• WHAT IS BEING ASKED: Each entry here needs to be given again exactly.

• Stored records:
***
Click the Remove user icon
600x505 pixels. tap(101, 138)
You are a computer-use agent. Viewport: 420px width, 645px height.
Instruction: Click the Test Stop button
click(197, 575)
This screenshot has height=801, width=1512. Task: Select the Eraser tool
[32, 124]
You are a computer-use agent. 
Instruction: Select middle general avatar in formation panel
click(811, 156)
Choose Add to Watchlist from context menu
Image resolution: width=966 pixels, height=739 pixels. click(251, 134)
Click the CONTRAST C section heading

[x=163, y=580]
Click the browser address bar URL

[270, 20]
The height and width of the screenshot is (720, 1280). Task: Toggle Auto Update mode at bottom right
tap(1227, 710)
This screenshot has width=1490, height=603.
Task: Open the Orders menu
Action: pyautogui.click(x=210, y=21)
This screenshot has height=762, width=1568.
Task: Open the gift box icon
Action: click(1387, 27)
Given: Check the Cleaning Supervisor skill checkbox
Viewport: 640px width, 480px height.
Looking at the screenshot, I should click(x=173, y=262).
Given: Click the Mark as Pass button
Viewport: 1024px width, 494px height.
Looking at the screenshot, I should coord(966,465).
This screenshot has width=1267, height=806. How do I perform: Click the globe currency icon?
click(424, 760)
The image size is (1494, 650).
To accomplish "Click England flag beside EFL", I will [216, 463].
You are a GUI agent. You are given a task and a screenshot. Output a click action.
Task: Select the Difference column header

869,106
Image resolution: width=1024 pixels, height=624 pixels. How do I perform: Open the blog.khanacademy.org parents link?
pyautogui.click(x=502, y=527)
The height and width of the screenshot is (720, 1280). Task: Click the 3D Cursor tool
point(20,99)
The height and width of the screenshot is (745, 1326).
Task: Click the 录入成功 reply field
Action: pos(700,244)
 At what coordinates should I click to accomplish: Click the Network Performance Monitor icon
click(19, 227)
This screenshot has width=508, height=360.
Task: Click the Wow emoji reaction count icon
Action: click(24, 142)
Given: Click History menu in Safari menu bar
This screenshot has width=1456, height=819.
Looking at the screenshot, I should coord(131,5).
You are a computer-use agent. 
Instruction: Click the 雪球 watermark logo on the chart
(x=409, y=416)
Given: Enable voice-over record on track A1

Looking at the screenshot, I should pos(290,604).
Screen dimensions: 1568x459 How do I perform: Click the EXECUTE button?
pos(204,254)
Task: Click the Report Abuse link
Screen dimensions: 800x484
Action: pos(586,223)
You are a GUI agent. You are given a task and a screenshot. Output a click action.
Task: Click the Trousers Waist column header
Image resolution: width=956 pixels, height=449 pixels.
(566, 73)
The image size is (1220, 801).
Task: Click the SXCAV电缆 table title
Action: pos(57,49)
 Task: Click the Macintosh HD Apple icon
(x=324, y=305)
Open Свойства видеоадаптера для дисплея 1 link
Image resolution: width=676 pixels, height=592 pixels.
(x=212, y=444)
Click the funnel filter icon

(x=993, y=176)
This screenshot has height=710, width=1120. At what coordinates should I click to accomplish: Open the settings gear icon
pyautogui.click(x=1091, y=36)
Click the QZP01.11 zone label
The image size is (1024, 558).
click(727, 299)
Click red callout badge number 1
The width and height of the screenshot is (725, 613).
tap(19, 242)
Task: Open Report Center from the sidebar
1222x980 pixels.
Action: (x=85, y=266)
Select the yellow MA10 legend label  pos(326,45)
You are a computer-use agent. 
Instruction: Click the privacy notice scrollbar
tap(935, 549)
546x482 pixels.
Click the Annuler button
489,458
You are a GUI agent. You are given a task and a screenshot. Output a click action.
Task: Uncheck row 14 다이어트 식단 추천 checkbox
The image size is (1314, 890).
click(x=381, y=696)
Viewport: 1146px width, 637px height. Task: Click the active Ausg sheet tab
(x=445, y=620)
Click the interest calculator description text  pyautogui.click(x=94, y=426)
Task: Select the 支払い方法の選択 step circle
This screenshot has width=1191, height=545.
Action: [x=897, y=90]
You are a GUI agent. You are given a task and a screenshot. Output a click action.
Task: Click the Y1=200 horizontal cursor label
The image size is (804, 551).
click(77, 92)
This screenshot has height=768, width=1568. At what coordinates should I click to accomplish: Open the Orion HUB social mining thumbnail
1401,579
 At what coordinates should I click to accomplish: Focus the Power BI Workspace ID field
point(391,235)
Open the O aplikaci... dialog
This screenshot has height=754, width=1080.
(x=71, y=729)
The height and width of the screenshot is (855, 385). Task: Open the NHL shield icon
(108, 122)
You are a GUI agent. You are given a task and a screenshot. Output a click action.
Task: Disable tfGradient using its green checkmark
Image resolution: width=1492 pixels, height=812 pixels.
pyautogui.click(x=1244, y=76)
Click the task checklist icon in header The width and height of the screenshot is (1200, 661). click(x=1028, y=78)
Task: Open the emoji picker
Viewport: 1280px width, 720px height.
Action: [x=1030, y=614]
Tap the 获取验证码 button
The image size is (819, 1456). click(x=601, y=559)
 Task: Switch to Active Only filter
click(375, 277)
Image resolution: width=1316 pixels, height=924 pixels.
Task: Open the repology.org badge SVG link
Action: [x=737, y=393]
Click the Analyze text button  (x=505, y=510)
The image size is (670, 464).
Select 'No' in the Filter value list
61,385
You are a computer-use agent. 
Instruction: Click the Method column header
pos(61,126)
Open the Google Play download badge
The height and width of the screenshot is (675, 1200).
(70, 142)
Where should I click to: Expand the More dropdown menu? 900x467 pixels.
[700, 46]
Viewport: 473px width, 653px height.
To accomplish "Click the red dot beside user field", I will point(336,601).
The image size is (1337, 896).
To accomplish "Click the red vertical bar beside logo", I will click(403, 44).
***
• RESPONSE AREA:
Click the Remove user icon
600x505 pixels. tap(101, 138)
You are a computer-use agent. Viewport: 420px width, 645px height.
Instruction: Click the Test Stop button
click(197, 575)
This screenshot has height=801, width=1512. Task: Select the Eraser tool
[32, 124]
You are a computer-use agent. 
Instruction: Select middle general avatar in formation panel
click(811, 156)
Choose Add to Watchlist from context menu
Image resolution: width=966 pixels, height=739 pixels. click(251, 134)
Click the CONTRAST C section heading

[x=163, y=580]
Click the browser address bar URL

[270, 20]
The height and width of the screenshot is (720, 1280). Task: Toggle Auto Update mode at bottom right
tap(1227, 710)
This screenshot has width=1490, height=603.
Task: Open the Orders menu
Action: pyautogui.click(x=210, y=21)
This screenshot has height=762, width=1568.
Task: Open the gift box icon
Action: click(1387, 27)
Given: Check the Cleaning Supervisor skill checkbox
Viewport: 640px width, 480px height.
Looking at the screenshot, I should click(x=173, y=262).
Given: Click the Mark as Pass button
Viewport: 1024px width, 494px height.
Looking at the screenshot, I should coord(966,465).
This screenshot has width=1267, height=806. How do I perform: Click the globe currency icon?
click(424, 760)
The image size is (1494, 650).
To accomplish "Click England flag beside EFL", I will [216, 463].
You are a GUI agent. You are given a task and a screenshot. Output a click action.
Task: Select the Difference column header

869,106
Image resolution: width=1024 pixels, height=624 pixels. How do I perform: Open the blog.khanacademy.org parents link?
pyautogui.click(x=502, y=527)
The height and width of the screenshot is (720, 1280). Task: Click the 3D Cursor tool
point(20,99)
The height and width of the screenshot is (745, 1326).
Task: Click the 录入成功 reply field
Action: pos(700,244)
 At what coordinates should I click to accomplish: Click the Network Performance Monitor icon
click(19, 227)
This screenshot has width=508, height=360.
Task: Click the Wow emoji reaction count icon
Action: click(24, 142)
Given: Click History menu in Safari menu bar
This screenshot has width=1456, height=819.
Looking at the screenshot, I should coord(131,5).
You are a computer-use agent. 
Instruction: Click the 雪球 watermark logo on the chart
(x=409, y=416)
Given: Enable voice-over record on track A1

Looking at the screenshot, I should pos(290,604).
Screen dimensions: 1568x459 How do I perform: Click the EXECUTE button?
pos(204,254)
Task: Click the Report Abuse link
Screen dimensions: 800x484
Action: pos(586,223)
You are a GUI agent. You are given a task and a screenshot. Output a click action.
Task: Click the Trousers Waist column header
Image resolution: width=956 pixels, height=449 pixels.
(566, 73)
The image size is (1220, 801).
Task: Click the SXCAV电缆 table title
Action: pos(57,49)
 Task: Click the Macintosh HD Apple icon
(x=324, y=305)
Open Свойства видеоадаптера для дисплея 1 link
Image resolution: width=676 pixels, height=592 pixels.
(x=212, y=444)
Click the funnel filter icon

(x=993, y=176)
This screenshot has height=710, width=1120. At what coordinates should I click to accomplish: Open the settings gear icon
pyautogui.click(x=1091, y=36)
Click the QZP01.11 zone label
The image size is (1024, 558).
click(727, 299)
Click red callout badge number 1
The width and height of the screenshot is (725, 613).
tap(19, 242)
Task: Open Report Center from the sidebar
1222x980 pixels.
Action: (x=85, y=266)
Select the yellow MA10 legend label  pos(326,45)
You are a computer-use agent. 
Instruction: Click the privacy notice scrollbar
tap(935, 549)
546x482 pixels.
Click the Annuler button
489,458
You are a GUI agent. You are given a task and a screenshot. Output a click action.
Task: Uncheck row 14 다이어트 식단 추천 checkbox
The image size is (1314, 890).
click(x=381, y=696)
Viewport: 1146px width, 637px height. Task: Click the active Ausg sheet tab
(x=445, y=620)
Click the interest calculator description text  pyautogui.click(x=94, y=426)
Task: Select the 支払い方法の選択 step circle
This screenshot has width=1191, height=545.
Action: [x=897, y=90]
You are a GUI agent. You are given a task and a screenshot. Output a click action.
Task: Click the Y1=200 horizontal cursor label
The image size is (804, 551).
click(77, 92)
This screenshot has height=768, width=1568. At what coordinates should I click to accomplish: Open the Orion HUB social mining thumbnail
1401,579
 At what coordinates should I click to accomplish: Focus the Power BI Workspace ID field
point(391,235)
Open the O aplikaci... dialog
This screenshot has height=754, width=1080.
(x=71, y=729)
The height and width of the screenshot is (855, 385). Task: Open the NHL shield icon
(108, 122)
You are a GUI agent. You are given a task and a screenshot. Output a click action.
Task: Disable tfGradient using its green checkmark
Image resolution: width=1492 pixels, height=812 pixels.
pyautogui.click(x=1244, y=76)
Click the task checklist icon in header The width and height of the screenshot is (1200, 661). click(x=1028, y=78)
Task: Open the emoji picker
Viewport: 1280px width, 720px height.
Action: [x=1030, y=614]
Tap the 获取验证码 button
The image size is (819, 1456). click(x=601, y=559)
 Task: Switch to Active Only filter
click(375, 277)
Image resolution: width=1316 pixels, height=924 pixels.
Task: Open the repology.org badge SVG link
Action: [x=737, y=393]
Click the Analyze text button  (x=505, y=510)
The image size is (670, 464).
Select 'No' in the Filter value list
61,385
You are a computer-use agent. 
Instruction: Click the Method column header
pos(61,126)
Open the Google Play download badge
The height and width of the screenshot is (675, 1200).
(70, 142)
Where should I click to: Expand the More dropdown menu? 900x467 pixels.
[700, 46]
Viewport: 473px width, 653px height.
To accomplish "Click the red dot beside user field", I will point(336,601).
The image size is (1337, 896).
To accomplish "Click the red vertical bar beside logo", I will click(403, 44).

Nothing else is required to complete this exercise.